During planning, a number of actors and production staff were considered, including Marlon Brando and Robert Mitchum for the male lead role, Chinese actress Dora Ding as the female lead, James Wong Howe as director of photography, and Don Rickles, who was making a name as a "second banana" in films. Lisa Lu, who played Madame Sue-Mei Hung in her first major role, recruited P. C. Lee, Leo Chen, Richard Wang and C. N. Hu, faculty members from the Chinese Mandarin Department, Army Language School, to appear in the film.

Principal photography began on June 9, 1959, with location filming taking place at various Arizona locations. The set for the Chinese village was erected on the Horse Mesa Dam Road, 40 miles east of Phoenix. Another set was erected in the vicinity of Superstition Mountain. The Fish Creek Hill Bridge on the Apache Trail was revamped to resemble the Chinese wooden bridge that is blown up, and the temple set, ammunition and supply station, as well as the airfield, were erected in Nogales. The battle scenes were filmed at the Columbia Ranch in Burbank, California. The extreme heat at the locations caused frequent cases of heat prostration among the cast and crew. Production wrapped on August 20, 1959.

==Reception==
Although a minor film in James Stewart's repertoire, The Mountain Road was received favorably, if considered somewhat puzzling. The New York Times reviewer Howard Thompson noted, "Even with its final, philosophical overtones, this remains a curiously taciturn, dogged and matter-of-fact little picture—none too stimulating… bluntly, and none too imaginatively."

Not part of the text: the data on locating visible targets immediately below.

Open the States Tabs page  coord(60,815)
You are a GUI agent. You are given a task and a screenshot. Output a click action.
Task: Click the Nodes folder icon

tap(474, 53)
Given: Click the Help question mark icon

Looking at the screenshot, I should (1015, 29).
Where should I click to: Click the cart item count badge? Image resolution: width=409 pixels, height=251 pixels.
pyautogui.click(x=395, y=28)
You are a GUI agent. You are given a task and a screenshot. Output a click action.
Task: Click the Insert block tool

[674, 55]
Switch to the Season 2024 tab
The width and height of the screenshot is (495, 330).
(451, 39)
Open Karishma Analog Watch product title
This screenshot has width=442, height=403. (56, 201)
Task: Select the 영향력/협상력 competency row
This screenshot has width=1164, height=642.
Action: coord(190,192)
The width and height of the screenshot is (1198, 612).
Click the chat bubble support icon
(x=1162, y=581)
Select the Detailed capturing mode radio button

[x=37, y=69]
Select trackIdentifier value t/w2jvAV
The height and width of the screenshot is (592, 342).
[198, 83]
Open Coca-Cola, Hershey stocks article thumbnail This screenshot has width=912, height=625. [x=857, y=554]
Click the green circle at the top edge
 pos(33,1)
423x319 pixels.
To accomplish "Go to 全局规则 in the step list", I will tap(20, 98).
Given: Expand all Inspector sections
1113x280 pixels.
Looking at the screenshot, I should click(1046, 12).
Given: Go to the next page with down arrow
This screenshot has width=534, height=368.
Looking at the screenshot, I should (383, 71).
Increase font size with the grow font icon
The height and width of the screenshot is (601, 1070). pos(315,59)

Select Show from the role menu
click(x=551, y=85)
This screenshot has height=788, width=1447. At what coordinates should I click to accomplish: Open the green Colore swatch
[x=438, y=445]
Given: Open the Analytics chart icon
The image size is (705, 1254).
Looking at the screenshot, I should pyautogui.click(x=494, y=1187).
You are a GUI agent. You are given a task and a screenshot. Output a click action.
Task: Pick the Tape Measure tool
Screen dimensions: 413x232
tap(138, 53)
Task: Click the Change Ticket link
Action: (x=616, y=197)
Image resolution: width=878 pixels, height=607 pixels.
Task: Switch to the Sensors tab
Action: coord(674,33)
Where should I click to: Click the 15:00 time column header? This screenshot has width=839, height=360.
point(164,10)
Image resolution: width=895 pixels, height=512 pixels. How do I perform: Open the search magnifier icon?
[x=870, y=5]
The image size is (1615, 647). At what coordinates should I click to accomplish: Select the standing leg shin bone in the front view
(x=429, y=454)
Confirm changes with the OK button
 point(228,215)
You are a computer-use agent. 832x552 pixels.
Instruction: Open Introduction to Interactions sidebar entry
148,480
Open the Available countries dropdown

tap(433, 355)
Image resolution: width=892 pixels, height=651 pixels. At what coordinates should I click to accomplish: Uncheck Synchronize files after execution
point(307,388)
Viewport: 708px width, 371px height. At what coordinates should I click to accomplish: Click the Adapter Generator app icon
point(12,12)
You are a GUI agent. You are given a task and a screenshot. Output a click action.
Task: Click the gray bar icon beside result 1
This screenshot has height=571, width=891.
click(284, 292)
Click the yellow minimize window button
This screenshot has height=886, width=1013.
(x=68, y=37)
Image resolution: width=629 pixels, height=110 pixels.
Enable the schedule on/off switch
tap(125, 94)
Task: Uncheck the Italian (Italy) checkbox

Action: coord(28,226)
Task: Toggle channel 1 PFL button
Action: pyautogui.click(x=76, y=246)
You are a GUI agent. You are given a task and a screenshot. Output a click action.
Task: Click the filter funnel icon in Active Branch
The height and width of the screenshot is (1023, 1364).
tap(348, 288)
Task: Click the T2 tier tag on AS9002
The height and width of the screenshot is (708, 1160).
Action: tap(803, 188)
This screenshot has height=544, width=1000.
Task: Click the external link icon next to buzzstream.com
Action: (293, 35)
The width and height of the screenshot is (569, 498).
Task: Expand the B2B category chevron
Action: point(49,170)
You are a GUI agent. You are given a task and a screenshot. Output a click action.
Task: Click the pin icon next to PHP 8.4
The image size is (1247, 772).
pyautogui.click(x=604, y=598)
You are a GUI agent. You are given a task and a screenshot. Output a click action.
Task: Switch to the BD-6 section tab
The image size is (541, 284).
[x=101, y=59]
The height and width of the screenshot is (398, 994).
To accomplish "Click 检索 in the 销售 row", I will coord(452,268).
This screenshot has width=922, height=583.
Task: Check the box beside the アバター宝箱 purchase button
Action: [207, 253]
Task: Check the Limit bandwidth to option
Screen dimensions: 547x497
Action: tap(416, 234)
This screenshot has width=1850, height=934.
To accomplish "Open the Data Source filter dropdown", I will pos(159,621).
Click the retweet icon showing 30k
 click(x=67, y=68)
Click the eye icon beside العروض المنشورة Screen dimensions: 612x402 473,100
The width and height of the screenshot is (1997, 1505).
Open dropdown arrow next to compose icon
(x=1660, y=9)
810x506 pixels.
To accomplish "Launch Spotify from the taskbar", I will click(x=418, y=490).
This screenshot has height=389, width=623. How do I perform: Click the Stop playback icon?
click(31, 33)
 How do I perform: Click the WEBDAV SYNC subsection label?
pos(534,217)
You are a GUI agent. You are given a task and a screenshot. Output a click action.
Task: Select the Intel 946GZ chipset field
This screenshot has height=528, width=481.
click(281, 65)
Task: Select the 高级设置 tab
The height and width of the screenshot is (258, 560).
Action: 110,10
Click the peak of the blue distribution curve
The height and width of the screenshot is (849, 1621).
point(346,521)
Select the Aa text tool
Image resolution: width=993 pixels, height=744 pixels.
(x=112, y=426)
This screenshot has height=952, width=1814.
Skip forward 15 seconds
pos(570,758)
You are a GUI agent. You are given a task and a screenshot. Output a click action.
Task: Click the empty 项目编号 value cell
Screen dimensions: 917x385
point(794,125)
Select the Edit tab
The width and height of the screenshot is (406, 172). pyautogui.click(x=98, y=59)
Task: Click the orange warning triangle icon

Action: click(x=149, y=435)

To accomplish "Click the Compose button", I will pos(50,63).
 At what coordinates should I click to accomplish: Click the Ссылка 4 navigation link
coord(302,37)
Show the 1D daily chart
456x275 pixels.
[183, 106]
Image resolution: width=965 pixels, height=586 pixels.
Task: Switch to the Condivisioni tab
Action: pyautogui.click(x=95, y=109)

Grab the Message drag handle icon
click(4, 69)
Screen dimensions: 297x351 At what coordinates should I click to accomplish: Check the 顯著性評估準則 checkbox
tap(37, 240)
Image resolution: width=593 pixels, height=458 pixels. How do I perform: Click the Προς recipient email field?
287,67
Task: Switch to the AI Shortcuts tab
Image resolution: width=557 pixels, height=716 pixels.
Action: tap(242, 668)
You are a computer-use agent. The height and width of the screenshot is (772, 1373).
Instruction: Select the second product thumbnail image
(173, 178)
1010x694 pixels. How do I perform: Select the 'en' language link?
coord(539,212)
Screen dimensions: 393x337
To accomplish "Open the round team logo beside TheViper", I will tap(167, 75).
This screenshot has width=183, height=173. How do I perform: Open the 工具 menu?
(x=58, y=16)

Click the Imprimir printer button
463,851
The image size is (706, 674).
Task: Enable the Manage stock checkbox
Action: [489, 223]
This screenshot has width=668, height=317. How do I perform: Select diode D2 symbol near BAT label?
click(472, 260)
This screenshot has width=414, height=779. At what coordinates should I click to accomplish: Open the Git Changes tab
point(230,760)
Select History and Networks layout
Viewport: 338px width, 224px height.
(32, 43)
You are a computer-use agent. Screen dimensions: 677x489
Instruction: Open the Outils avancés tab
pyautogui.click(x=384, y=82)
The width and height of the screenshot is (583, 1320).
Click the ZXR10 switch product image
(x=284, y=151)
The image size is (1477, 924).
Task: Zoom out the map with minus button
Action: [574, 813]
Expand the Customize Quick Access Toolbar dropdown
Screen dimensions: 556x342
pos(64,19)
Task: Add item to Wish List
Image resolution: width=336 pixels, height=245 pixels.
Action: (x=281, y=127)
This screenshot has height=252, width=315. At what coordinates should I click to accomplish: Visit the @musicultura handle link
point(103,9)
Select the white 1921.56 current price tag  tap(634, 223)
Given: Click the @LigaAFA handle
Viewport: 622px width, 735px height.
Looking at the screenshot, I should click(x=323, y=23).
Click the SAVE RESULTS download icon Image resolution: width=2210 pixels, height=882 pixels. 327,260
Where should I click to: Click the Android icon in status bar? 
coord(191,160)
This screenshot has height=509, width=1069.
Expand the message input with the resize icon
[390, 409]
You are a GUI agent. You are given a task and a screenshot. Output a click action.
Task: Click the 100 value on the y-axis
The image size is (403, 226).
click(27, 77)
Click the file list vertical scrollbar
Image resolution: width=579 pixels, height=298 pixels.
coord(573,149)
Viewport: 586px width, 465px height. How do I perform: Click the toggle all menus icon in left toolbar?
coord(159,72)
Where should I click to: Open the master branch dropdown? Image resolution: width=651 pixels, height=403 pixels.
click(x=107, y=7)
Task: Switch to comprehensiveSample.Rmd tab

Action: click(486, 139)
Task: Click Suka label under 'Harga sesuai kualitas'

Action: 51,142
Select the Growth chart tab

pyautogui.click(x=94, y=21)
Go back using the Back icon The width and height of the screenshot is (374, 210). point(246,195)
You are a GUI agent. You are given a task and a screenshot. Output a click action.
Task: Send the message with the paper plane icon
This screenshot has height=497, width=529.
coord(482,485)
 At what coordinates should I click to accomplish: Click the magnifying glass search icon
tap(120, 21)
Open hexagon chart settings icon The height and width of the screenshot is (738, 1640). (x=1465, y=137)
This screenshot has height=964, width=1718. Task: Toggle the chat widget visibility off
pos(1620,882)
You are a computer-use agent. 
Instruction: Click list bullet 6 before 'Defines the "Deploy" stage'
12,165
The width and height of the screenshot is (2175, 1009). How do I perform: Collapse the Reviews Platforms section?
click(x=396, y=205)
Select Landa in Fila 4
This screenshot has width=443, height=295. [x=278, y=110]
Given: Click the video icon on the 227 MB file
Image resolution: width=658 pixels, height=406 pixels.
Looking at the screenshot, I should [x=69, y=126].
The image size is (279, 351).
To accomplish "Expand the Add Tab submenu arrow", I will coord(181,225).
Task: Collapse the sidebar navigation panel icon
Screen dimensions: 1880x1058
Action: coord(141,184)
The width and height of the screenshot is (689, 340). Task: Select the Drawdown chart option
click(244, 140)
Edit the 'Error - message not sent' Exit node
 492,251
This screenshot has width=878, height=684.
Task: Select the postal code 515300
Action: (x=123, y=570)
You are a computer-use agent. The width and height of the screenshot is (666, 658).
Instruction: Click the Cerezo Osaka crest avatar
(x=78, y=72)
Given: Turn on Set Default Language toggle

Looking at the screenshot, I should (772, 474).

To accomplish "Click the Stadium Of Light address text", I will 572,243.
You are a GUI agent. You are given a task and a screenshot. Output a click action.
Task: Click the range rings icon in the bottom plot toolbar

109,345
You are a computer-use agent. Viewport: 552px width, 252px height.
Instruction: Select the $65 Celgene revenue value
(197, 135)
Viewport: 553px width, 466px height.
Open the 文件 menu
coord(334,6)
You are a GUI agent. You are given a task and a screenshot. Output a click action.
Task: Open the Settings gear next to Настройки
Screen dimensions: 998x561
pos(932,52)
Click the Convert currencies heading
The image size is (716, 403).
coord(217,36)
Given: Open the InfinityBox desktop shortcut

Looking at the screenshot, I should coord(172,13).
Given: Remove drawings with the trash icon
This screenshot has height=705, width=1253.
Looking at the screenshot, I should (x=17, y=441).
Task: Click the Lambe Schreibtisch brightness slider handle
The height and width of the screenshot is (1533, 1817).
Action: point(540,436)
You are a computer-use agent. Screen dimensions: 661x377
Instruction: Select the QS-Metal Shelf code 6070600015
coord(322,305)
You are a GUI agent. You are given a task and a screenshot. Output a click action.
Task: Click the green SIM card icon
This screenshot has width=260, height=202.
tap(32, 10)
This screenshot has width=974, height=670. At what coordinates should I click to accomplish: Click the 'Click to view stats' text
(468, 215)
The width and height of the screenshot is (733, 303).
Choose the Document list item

Variety focused on Stewart's role, stating, "As played by James Stewart, the American major holds the film together."

Theodore H. White had mixed feelings about the film. In his memoirs, he describes seeing it at a theater in Times Square, where a group of teenagers sitting behind him cheered the explosions and the Americans' revenging the deaths of their comrades with the destruction of the village. One of them said, "The hell with it. That's the best part of the picture. The rest is crap." White wrote that he came to agree, saying that he had written the ending based on his experience as a reporter at the time: "refusing to acknowledge guilt in Asia…". But by the time when he wrote his memoirs, he had come to feel that the "reality of the twenty-five-year-long American record in Asia was that of genuine good will exercised in mass killing, a grisly irony which White could master neither in film nor book. Asia was a bloody place; we had no business there; novel and movie should have said just that at whatever risk."

===Home media===
The Mountain Road was released in a fullscreen ratio on VHS. A widescreen DVD was released for distribution on September 16, 2022. The film has also been televised on the American Get TV network.